The bridge creaked, and from the way it trembled underfoot Eva knew a man had come up behind her. She felt herself growing warmer than the warmness of the evening warranted. It would be too silly if he—
“Why?” asked a young man’s voice. It was not only a man’s voice, it was a young man’s voice; and what was more embarrassing, the voice was quite hatefully amused.
“Go away,” said Eva.
“And have you on my conscience for the rest of my life?”
“Don’t be unpleasant, now. Go away.”
“See here,” said the voice, “there’s water right under you and you look pretty desperate. Were you thinking of suicide?”
“Don’t be absurd!” flared Eva, swishing around. “The pool isn’t two feet deep.”
He was a very large young man, almost as large as Dr. MacClure, Eva was chagrined to notice; and he was despicably good-looking. Not only that, he was dressed in dinner clothes, which somehow made matters worse. The same piercing keen-puckered eyes people remarked in Dr. MacClure beamed down at her; and altogether Eva felt like a child.
She decided to snub him, and turned back to the rail.
“Oh, come now,” said the large young man, “we can’t let it go at that. I have a certain social responsibility. If it wasn’t drowning, what was it to be — cyanide by moonlight?”
The obnoxious creature moved up to her side; she felt him. But she kept looking at the water.
“You’re not a writer,” said the young man reflectively. “Although the place is crawling with them. Too young, I’d say, and too desperate. The breed here to-night’s well-fed.”
“No,” said Eva icily, “I’m not a writer. I’m Eva MacClure, and I wish you would go away from here as fast as you can.”
“Eva MacClure! Old John’s daughter? Well!” The young man seemed pleased. “I’m glad you don’t belong to that crowd out there — I really am.”
“Oh, you’re glad,” said Eva, hoping it sounded as nasty as she meant it to sound. “Really!” It was getting worse and worse.
“Detest writers. Mumbo-jumbo artists, the whole crew. And not a good-looker in the crowd.”
“Karen Leith is very beautiful!”
“No woman’s beautiful past thirty.
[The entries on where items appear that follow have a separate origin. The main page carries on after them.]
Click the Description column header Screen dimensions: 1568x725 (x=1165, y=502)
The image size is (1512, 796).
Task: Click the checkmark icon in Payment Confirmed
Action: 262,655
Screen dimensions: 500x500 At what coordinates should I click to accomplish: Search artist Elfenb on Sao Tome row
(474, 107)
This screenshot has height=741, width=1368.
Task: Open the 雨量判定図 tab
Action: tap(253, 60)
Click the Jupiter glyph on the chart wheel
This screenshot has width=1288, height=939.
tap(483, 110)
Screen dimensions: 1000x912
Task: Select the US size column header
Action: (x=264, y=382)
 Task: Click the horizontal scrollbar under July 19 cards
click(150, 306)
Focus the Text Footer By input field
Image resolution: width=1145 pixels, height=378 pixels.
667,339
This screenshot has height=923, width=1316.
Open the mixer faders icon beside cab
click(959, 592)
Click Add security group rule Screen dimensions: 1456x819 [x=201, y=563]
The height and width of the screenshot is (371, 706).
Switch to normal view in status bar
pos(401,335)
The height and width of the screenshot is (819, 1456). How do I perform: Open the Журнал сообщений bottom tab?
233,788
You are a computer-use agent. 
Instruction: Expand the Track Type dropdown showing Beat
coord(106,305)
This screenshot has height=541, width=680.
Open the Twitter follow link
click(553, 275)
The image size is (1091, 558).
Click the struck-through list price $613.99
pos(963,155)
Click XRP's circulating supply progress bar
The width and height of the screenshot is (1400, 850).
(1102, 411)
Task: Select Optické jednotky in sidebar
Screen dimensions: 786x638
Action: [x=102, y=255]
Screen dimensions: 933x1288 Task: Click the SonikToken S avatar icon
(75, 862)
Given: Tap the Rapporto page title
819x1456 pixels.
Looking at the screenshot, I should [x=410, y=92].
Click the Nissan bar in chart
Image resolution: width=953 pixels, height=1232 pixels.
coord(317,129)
Beauty is youth. After that, make-up. What they call ‘charm’... I’d say you could give your future stepmother cards and spades.”
Eva gasped. “I think you’re the most — the rudest—”
“I see ’em with their clothes off,” said the young man negligently. “Same as the rest of us that way — more so.”
“You... what?” faltered Eva. She thought she had never met a more detestable person.
“Hmm,” he said, studying her profile. “Moon. Water. Pretty girl studying her reflection... Despite the gloomy philosophy, I’d say there was hope.”
“I don’t know why I’m talking to you,” said Eva in a muffled angry voice. “I’ve been watching the goldfish and wondering when the creatures sleep.”
“What!” exclaimed the detestable young man. “Then it’s a worse case than I thought.”
“Really—”
“Looking into a pool under the moon and wondering when goldfish sleep! That’s a worse sign than wishing you were dead.”